Claire Buchanan (born September 13, 1987) is an athlete that participates in women's ice sledge hockey. A member of the Canada women's national ice sledge hockey team, she competed in the first-ever IPC Ice Sledge Hockey Women's International Cup in 2014.

Playing career
Born with spina bifida, Buchanan plays on the defense position in ice sledge hockey.
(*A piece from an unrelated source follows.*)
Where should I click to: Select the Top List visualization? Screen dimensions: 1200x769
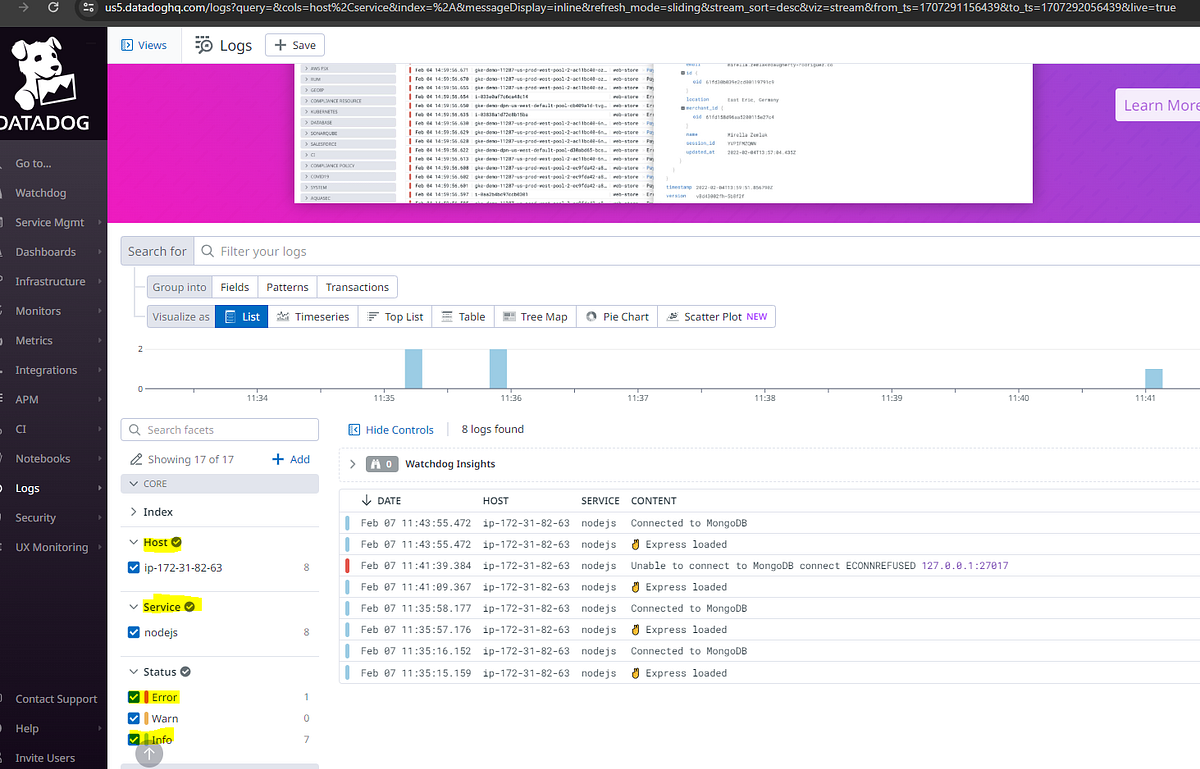394,316
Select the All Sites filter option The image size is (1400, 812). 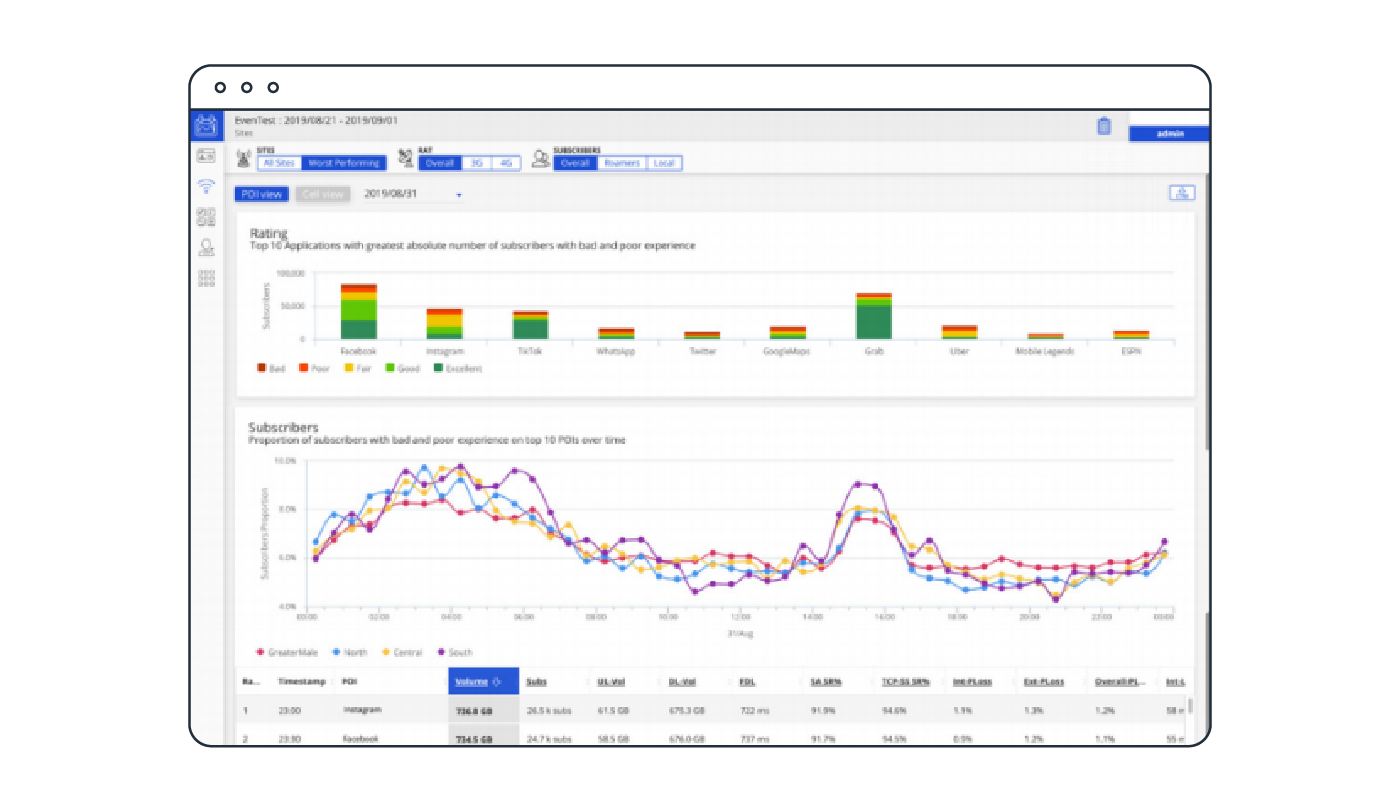pyautogui.click(x=279, y=163)
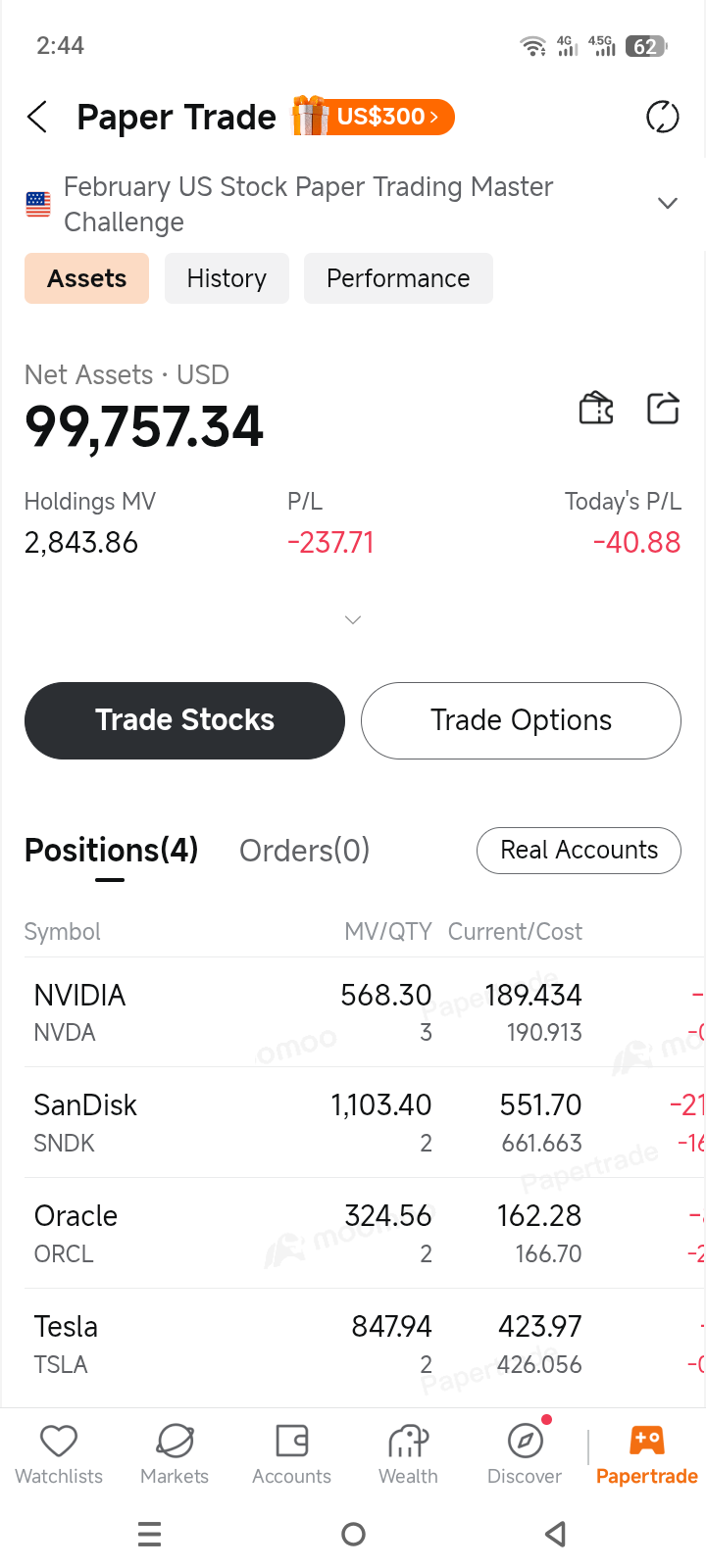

When not with the national team, she is a member of the Mississauga Cruisers.

Canada Women's National Sled Hockey Team
Competing at the IPC Ice Sledge Hockey Women's International Cup from November 7–9, 2014 in Brampton, Ontario, Canada,.

Wheelchair basketball
Buchanan attended the University of Alabama, where she played on the women's wheelchair basketball team, winning a pair of championships, including in 2008–09, when the program won 30 games.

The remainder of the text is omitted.